Dataset entries
-*-
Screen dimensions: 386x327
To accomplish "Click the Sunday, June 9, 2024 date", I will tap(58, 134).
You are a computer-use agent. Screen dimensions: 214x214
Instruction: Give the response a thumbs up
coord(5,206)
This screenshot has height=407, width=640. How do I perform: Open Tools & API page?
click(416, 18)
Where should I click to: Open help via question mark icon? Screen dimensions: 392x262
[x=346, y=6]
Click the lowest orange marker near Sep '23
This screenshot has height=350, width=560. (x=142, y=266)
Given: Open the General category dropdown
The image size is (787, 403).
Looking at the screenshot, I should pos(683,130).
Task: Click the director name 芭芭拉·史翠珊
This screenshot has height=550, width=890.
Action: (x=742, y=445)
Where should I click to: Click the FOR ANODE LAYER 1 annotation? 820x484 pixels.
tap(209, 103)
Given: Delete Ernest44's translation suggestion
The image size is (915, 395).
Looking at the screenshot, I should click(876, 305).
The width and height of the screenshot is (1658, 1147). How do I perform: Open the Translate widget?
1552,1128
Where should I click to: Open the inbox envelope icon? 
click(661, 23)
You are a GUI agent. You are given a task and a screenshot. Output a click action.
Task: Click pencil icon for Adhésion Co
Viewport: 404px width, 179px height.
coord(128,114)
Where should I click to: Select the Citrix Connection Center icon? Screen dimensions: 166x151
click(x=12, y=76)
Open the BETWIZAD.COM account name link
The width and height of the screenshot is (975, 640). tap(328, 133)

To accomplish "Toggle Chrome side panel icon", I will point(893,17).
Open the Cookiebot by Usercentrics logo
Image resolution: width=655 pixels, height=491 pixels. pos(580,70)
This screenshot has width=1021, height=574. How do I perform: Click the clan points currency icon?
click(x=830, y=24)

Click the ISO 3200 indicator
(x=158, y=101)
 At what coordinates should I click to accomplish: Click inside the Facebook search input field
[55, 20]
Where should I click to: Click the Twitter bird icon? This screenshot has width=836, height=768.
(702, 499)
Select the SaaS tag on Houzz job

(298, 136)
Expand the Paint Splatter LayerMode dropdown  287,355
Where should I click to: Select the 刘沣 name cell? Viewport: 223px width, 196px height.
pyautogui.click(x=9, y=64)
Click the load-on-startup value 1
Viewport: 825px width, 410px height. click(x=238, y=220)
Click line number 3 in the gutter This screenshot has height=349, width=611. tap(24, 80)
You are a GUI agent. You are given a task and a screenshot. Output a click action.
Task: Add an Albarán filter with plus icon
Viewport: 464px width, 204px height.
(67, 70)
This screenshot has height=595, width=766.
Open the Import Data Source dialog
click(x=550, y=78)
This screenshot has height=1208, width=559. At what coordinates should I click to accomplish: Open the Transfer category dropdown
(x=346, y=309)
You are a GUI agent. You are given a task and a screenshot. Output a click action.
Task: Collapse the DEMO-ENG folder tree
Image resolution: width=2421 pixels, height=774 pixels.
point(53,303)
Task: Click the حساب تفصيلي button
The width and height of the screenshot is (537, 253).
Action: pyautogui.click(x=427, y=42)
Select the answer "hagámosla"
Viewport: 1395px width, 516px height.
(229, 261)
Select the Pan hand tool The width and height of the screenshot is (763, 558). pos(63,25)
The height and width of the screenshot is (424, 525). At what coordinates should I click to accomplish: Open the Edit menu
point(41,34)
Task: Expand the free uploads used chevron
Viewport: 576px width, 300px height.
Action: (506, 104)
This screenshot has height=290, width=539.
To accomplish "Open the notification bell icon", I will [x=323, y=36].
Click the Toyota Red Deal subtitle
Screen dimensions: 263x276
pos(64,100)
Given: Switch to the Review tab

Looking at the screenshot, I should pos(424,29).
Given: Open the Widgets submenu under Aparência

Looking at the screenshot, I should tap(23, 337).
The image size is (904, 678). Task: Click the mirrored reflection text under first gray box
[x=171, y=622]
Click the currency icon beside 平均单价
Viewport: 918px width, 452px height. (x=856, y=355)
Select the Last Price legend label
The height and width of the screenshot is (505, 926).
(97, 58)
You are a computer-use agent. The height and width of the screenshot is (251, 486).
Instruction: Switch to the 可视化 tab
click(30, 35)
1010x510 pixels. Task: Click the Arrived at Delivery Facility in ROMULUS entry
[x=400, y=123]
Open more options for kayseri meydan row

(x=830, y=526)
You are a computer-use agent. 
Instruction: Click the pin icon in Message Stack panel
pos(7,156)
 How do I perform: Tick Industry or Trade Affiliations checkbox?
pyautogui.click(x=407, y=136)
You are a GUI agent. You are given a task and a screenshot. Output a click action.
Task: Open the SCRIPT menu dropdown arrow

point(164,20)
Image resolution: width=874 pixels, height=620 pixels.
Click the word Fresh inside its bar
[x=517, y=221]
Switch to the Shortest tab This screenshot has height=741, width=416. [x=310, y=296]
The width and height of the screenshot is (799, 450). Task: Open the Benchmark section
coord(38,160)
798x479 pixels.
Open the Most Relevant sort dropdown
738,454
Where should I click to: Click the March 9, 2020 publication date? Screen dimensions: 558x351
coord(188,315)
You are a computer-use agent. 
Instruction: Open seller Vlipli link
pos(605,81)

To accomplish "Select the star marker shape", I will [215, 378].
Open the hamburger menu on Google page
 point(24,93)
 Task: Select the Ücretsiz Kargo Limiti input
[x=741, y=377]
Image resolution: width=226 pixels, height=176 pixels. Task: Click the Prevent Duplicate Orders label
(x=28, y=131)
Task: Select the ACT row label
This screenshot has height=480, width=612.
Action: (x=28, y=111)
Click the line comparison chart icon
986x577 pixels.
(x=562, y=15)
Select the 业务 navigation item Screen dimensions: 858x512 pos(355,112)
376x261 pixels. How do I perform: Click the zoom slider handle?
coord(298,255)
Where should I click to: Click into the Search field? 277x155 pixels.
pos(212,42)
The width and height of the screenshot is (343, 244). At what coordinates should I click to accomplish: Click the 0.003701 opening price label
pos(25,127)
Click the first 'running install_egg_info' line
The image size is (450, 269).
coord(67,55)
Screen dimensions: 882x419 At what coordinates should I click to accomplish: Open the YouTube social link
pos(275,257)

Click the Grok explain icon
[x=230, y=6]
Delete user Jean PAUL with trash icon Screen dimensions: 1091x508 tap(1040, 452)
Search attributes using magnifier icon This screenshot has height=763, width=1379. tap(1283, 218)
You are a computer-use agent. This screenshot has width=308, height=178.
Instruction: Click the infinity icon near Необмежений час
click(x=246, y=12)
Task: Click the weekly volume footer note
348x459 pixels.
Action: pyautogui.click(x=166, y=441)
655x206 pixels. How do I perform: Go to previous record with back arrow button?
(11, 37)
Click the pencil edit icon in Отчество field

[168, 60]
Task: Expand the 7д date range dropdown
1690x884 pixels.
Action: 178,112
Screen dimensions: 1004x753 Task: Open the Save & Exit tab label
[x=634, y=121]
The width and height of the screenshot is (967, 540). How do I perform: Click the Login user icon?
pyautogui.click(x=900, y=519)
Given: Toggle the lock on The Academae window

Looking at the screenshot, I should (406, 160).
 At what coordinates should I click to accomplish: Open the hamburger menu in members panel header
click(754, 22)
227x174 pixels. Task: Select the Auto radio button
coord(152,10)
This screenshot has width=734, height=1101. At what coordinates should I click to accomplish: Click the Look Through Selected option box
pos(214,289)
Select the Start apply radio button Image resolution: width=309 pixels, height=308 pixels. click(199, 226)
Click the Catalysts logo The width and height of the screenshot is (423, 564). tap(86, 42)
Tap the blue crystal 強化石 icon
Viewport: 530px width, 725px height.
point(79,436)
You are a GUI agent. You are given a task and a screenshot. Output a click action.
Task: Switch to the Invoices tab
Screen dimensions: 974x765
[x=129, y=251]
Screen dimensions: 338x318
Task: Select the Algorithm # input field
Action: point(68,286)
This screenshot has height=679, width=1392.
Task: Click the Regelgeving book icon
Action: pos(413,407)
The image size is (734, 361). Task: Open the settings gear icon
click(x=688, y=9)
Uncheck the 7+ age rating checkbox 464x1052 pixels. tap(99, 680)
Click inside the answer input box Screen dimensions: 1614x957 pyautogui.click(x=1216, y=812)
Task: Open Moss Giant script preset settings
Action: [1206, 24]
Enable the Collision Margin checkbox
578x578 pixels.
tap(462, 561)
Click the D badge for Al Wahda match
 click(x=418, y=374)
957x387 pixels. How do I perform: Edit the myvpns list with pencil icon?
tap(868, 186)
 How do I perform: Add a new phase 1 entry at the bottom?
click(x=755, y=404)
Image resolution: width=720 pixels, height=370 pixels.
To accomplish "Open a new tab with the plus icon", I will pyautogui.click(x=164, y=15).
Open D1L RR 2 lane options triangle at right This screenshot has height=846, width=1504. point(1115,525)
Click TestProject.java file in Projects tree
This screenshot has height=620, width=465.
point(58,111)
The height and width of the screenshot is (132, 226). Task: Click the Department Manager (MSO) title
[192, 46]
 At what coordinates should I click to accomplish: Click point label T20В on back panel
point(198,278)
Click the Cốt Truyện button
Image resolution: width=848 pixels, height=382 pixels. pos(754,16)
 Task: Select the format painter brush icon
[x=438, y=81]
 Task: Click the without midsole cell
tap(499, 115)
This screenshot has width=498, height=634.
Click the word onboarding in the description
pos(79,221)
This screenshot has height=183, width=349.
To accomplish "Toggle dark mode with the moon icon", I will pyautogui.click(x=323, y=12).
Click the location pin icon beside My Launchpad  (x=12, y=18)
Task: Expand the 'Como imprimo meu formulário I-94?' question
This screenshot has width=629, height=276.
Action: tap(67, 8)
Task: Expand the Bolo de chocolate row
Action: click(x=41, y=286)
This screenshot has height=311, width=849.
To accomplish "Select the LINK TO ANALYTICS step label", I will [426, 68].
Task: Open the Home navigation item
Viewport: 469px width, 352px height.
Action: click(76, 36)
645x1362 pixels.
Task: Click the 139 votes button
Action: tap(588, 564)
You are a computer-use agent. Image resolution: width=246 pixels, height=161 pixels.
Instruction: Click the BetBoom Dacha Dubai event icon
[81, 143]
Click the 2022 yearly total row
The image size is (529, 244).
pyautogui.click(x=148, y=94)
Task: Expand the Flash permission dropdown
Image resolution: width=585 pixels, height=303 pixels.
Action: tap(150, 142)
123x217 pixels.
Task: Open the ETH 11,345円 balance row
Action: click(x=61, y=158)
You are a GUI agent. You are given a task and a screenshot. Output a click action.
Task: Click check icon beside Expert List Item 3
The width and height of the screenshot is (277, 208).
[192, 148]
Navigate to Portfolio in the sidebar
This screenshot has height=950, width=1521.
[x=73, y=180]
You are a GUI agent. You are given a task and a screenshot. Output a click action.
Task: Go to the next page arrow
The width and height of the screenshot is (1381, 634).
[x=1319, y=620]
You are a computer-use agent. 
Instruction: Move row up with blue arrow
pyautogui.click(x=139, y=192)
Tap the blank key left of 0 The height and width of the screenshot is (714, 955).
-*-
▶ **THE TASK**:
If a line in the records above holds the string "computer", copy it out.

▶ **SOLUTION TO THIS EXERCISE**:
You are a computer-use agent. Screen dimensions: 214x214
You are a computer-use agent. The height and width of the screenshot is (251, 486).
You are a computer-use agent. 
You are a computer-use agent. 
You are a computer-use agent. This screenshot has width=308, height=178.
You are a computer-use agent. Image resolution: width=246 pixels, height=161 pixels.
You are a computer-use agent. 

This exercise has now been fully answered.